◆ Passage provided
= = = = = = =
For the Driver’s License singer — who told the justices in front of a packed crowd “we hate you” before throwing up a middle finger — “expressing your rage and dissatisfaction” about issues that matter to you is what music’s about. “That’s actually why it’s so important – I would love, if I was a little girl, to see someone stand up for future-me like that,” she continued.
As for criticisms of the act, as well as her public criticisms of former President Donald Trump and social media messages following the murder of George Floyd, the singer-actress said, she “didn’t really pay attention to it or let it affect me.”
What did affect her, however, was the pressure around her sophomore album Guts, which comes on the heels of her unexpected breakout Sour, leading to some days where she went into the studio and just cried. “There were a good few months where I would sit at the piano and all I would think about was how I was never going to make something as good, or all the mean things that people on Twitter would say, or how I wasn’t as good as … whatever,” she explained.
= = = = = = =
◆ Given entries
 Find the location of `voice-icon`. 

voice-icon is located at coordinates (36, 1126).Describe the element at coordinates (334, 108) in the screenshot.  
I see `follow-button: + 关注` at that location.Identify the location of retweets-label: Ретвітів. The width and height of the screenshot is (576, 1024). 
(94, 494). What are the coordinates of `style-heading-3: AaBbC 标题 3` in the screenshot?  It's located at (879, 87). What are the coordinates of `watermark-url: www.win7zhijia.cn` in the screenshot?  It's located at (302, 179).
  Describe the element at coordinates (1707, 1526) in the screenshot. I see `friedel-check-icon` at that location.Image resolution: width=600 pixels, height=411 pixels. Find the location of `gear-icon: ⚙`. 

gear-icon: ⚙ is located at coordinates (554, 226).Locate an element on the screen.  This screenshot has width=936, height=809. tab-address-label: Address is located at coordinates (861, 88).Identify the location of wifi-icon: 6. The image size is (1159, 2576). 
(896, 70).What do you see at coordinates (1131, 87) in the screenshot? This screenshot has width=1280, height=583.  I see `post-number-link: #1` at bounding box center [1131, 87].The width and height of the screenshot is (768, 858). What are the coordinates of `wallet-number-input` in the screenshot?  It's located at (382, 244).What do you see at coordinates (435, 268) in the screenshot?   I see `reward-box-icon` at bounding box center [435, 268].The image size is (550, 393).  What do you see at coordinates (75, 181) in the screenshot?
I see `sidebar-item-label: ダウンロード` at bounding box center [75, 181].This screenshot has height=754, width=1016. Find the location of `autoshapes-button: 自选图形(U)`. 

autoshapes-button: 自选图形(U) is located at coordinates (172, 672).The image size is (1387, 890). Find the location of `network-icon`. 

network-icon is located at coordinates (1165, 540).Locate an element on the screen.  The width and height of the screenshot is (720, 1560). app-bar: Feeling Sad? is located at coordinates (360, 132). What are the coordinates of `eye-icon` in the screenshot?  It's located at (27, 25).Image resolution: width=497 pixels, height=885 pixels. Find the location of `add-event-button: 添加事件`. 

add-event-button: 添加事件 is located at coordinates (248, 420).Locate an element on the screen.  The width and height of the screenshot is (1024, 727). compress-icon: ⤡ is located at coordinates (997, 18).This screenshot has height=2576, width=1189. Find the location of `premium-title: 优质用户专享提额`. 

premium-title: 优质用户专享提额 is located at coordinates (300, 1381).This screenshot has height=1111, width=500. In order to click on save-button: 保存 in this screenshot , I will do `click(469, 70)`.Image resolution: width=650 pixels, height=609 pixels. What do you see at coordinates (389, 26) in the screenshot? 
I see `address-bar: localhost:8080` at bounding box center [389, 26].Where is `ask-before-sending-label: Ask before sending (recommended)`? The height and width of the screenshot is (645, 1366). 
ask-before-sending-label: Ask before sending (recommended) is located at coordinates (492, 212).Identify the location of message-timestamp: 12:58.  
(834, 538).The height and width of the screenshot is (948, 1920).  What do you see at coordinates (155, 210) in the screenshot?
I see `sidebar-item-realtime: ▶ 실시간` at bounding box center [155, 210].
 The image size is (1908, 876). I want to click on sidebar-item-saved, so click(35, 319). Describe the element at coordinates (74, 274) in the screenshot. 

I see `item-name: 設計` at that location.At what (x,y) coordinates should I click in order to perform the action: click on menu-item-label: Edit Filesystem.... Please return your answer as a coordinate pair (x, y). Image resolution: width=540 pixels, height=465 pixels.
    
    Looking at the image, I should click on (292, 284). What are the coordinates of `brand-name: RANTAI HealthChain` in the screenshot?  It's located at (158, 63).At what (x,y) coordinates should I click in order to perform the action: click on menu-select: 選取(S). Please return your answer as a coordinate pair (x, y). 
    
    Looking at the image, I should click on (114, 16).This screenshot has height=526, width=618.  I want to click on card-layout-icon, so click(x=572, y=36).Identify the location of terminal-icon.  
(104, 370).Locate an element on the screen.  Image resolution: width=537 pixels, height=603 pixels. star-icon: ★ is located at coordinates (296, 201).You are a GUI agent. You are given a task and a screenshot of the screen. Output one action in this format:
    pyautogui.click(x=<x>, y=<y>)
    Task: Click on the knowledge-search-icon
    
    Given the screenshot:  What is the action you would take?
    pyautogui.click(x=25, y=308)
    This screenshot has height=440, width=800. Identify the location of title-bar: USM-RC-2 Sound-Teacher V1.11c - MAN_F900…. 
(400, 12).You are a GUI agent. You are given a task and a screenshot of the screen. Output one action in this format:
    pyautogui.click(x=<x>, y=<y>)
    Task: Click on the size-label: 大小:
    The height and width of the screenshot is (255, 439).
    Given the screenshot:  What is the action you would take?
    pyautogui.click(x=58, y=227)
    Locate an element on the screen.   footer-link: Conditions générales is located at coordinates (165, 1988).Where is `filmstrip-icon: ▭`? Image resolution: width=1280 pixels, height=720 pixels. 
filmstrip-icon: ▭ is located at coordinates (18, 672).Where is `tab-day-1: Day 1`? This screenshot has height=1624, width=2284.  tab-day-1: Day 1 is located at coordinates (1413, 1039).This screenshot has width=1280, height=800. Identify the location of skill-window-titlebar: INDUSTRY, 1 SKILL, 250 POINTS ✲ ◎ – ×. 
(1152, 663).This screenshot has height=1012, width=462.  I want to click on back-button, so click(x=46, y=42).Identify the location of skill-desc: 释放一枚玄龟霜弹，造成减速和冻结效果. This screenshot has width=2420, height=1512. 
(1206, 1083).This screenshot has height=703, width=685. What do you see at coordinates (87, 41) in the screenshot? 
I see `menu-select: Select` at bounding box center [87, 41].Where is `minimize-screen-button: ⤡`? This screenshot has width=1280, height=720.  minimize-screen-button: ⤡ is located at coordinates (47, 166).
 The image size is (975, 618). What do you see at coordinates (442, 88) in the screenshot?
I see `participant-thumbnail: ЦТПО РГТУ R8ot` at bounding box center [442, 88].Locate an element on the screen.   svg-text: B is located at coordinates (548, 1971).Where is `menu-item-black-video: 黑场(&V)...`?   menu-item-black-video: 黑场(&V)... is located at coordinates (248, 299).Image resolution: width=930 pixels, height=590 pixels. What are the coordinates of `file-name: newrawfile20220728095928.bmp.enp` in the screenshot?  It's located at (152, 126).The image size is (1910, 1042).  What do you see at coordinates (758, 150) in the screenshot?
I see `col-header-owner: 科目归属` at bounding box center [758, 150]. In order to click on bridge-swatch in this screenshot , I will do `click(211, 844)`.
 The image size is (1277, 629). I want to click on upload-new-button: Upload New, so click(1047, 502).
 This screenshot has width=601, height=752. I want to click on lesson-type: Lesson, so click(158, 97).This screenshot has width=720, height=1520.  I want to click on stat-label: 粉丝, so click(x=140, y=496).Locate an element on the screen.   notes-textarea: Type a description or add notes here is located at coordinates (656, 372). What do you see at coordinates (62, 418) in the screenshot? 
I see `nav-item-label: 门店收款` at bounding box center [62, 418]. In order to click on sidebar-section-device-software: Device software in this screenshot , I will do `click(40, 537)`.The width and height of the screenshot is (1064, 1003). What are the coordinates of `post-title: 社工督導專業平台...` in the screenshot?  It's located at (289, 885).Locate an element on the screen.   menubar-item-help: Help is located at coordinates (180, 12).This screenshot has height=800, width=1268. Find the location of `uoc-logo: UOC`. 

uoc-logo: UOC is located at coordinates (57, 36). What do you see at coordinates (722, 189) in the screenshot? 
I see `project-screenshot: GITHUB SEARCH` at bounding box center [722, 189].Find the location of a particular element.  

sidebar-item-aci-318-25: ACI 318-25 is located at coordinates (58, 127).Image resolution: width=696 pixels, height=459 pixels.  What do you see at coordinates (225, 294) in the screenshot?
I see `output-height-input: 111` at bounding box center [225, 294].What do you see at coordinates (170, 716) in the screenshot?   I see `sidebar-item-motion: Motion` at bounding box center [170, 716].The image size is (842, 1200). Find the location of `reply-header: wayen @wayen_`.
= = = = = = =
◆ What is expected
Extend the passage about the Driver's License singer and her second album, starting right after its final sentence. The records are unrelated to the passage about the Driver's License singer and stand as separate material.

◆ Expected answer
Her anxiety was so high, she wouldn’t change studios — after starting sessions at Daniel Nigro’s garage studio — over money fears. “Adding a new studio to the mix would have meant more anxiety and doubt. Like: ‘Oh my God, we’re spending thousands of dollars, and I feel like I’m not writing anything good,'” she said. “It’s the antithesis of creativity.”
Rodrigo’s anxieties came after a debut album that saw her rocket to number one on the Billboard 200, setting a number of gender-based and general records along the way. But she had already faced stress with Sour, specifically accusations of plagiarism that saw her give Taylor Swift and Paramore 50 percent of the credits and royalties for her tracks “Deja Vu” and “Good 4 U.”
In a previous response, Rodrigo expressed that it was “disappointing to see people take things out of context and discredit any young woman’s work.” Now, she says it was a learning experience. “I was so green as to how the music industry worked, the litigious side,” she said. “I feel like now I know so much more about the industry, and I just feel … better equipped in that regard. It wasn’t something I thought about too much.”
After the controversy, some fans believed Rodrigo and Swift — who seemed close amid the former’s Sour rise — had a falling out, leading them to speculate that Rodrigo’s new song “Bloodsucker” was about Swift. The “Vampire” singer is “surprised” by that.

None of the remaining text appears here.